1分でわかる免田事件

免田事件

  • 我が国で初めて死刑判決が再審で覆った冤罪事件
  • 警察は拷問を加えるなどして自白を強要した
  • 無罪確定後多額の刑事保証金が支払われた

免田事件の概要

免田事件は我が国で初めて死刑判決が再審の結果覆った冤罪(えんざい)事件です。我が国の四大死刑冤罪事件として、財田川事件、松山事件、島田事件と並んで有名な事件です。 1948年熊本県人吉市で祈祷師(きとうし)夫妻が殺害される強盗殺人事件で当時23歳の免田さんが犯人と疑われ別件逮捕され、拷問と脅迫によって自白を強要されました。 免田さんはアリバイを主張しましたが、警察はこのアリバイの証言を歪曲しただけでなく、重要な証拠品の廃棄も行いました。 また、当時免田さんに対する多額の保証金も話題になりました。

祈祷師の夫婦が殺害され娘も負傷した

事件は1948年12月30日の3時頃発生しました。
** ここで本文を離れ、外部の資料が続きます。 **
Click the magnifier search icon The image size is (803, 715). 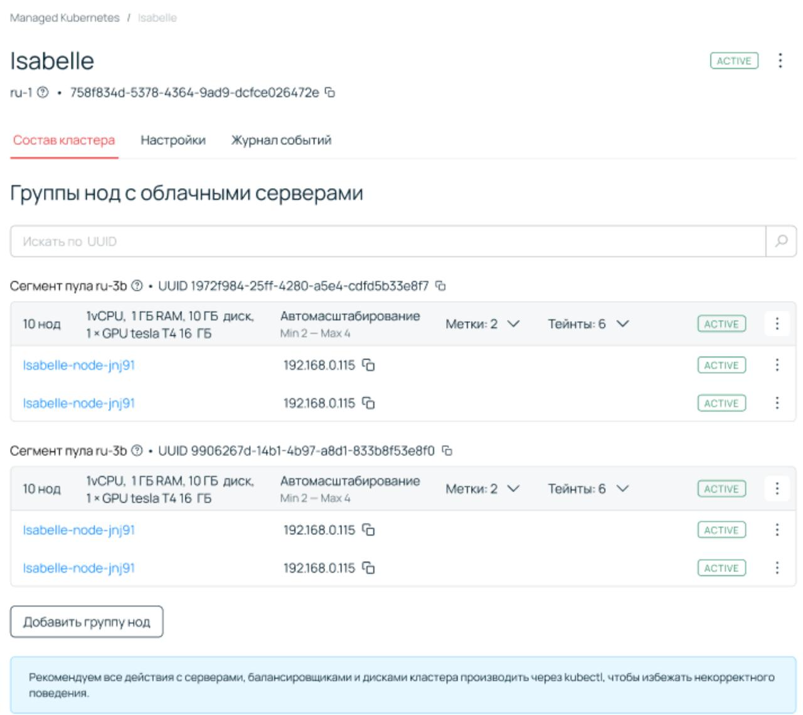pos(781,241)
熊本県人吉市に住む76歳と52歳の祈祷師夫妻が殺害され、現金が盗まれました。 同居していた14歳と12歳の祈祷師の娘も同時に重傷を負わされました。 現場検証の結果、事件は1948年12月29日の深夜から30日3時の間に起きたとされ、熊本県免田町在住の当時23歳の「免田栄(めんださかえ)」さんが犯人として疑われました。

免田栄が玄米を窃盗した別事件で逮捕された

1949年1月13日免田栄さんは玄米を盗んだとして窃盗容疑で別件逮捕されました。 そして3日後の16日には殺人容疑で再逮捕されました。免田栄さんの自白を根拠とした再逮捕でした。 些細な罪で別件逮捕し自白を強要して殺人罪で再逮捕するという、最も冤罪事件を生みやすいパターンでした。